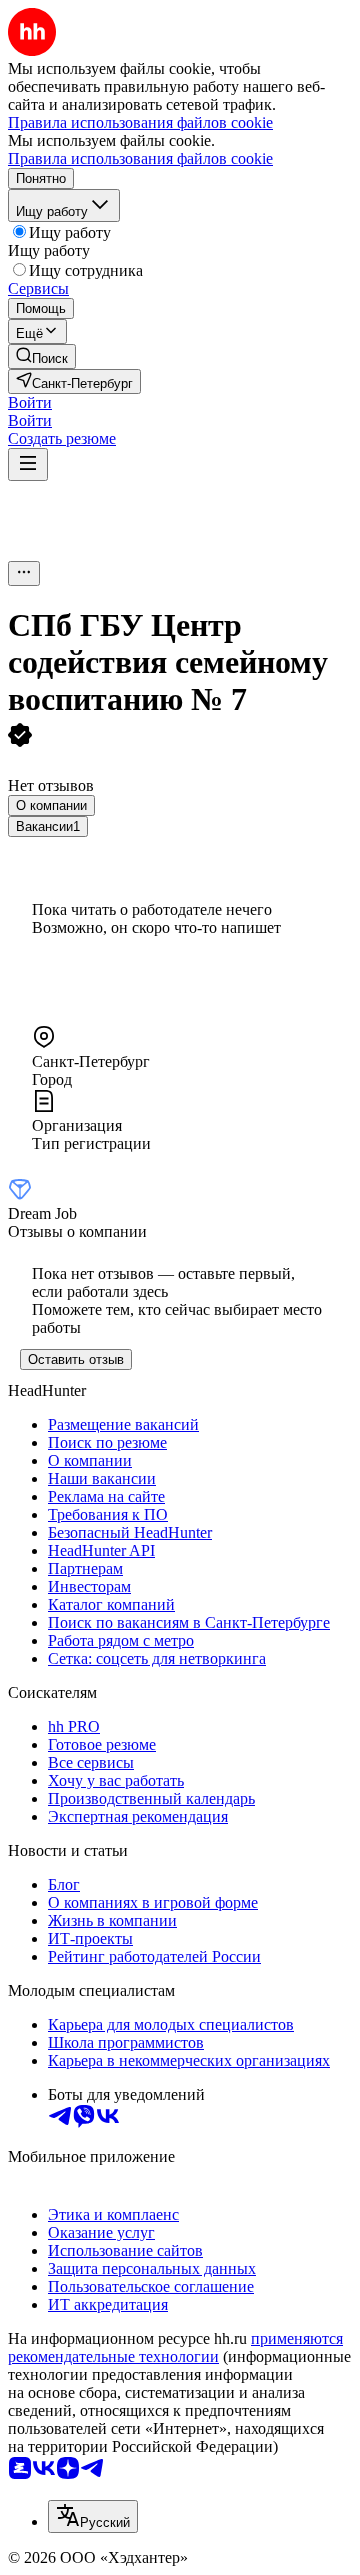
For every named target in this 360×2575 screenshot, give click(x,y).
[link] (42, 356)
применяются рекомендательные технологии (175, 2347)
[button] (30, 402)
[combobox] (93, 2516)
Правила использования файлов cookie (140, 158)
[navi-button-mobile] (28, 464)
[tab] (51, 805)
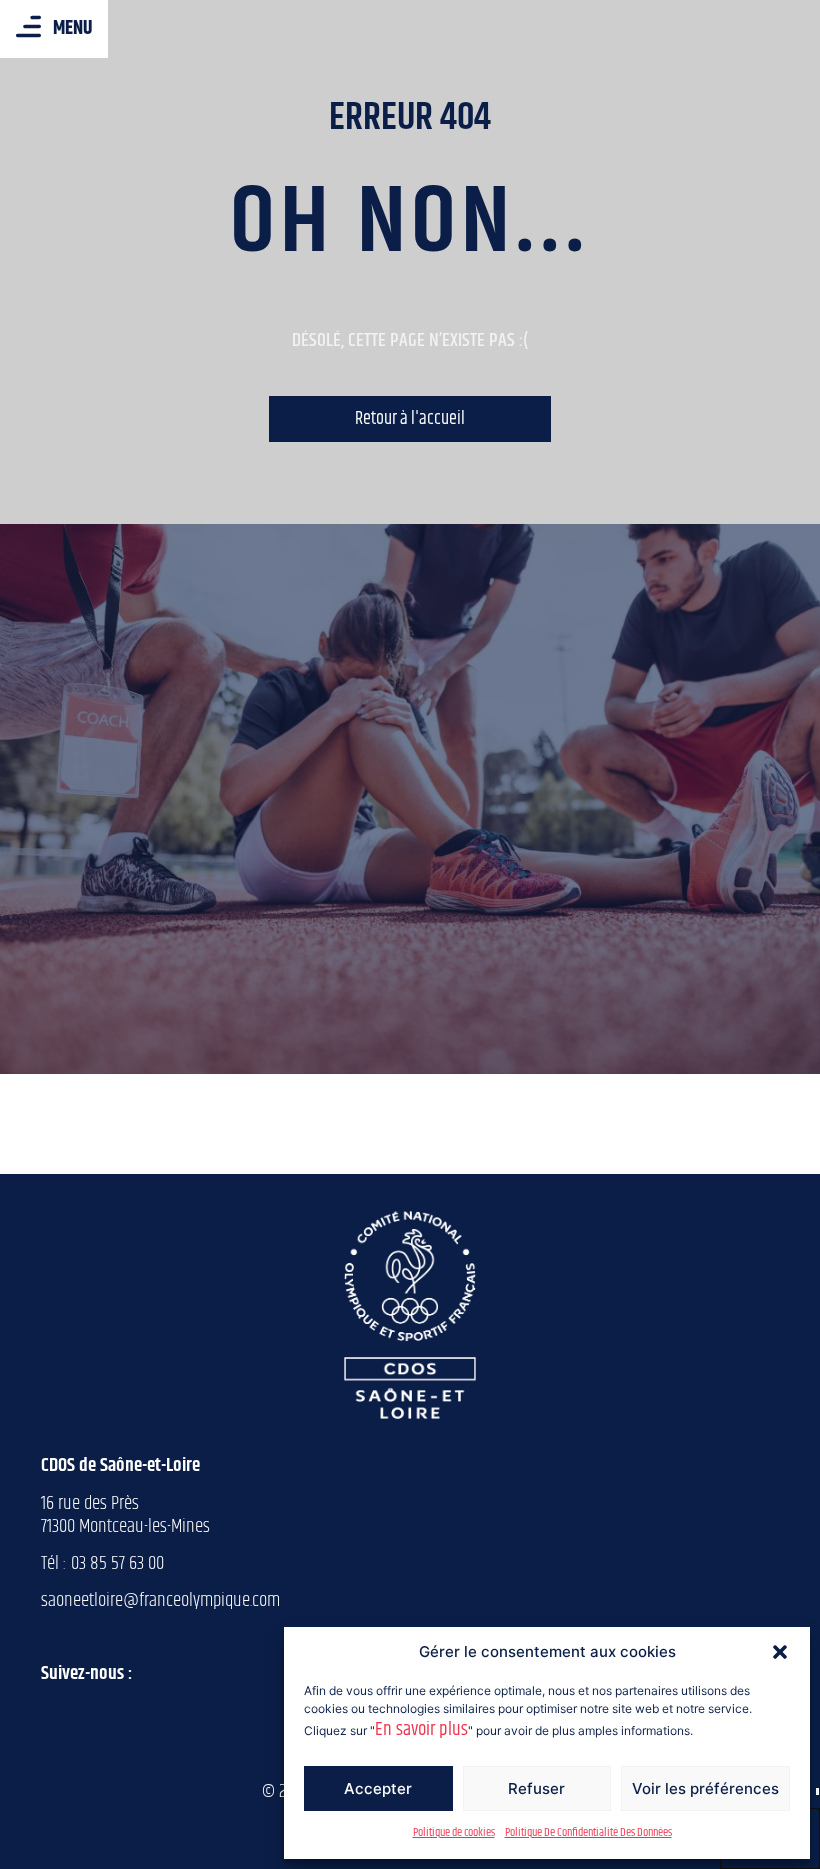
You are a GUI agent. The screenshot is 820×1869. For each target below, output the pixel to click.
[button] (780, 1652)
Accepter (378, 1788)
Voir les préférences (705, 1788)
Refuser (536, 1788)
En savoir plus (421, 1729)
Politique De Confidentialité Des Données (588, 1832)
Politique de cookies (454, 1832)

----

EXERCISE OBJECTIVE
Copy out each record word for word and omit any pictures.

ANSWER TO THIS EXERCISE
For every named target in this 360×2575 screenshot, give click(x,y).
[link] (42, 356)
применяются рекомендательные технологии (175, 2347)
[button] (30, 402)
[combobox] (93, 2516)
Правила использования файлов cookie (140, 158)
[navi-button-mobile] (28, 464)
[tab] (51, 805)
You are a GUI agent. The screenshot is 820×1869. For each target below, output the pixel to click.
[button] (780, 1652)
Accepter (378, 1788)
Voir les préférences (705, 1788)
Refuser (536, 1788)
En savoir plus (421, 1729)
Politique De Confidentialité Des Données (588, 1832)
Politique de cookies (454, 1832)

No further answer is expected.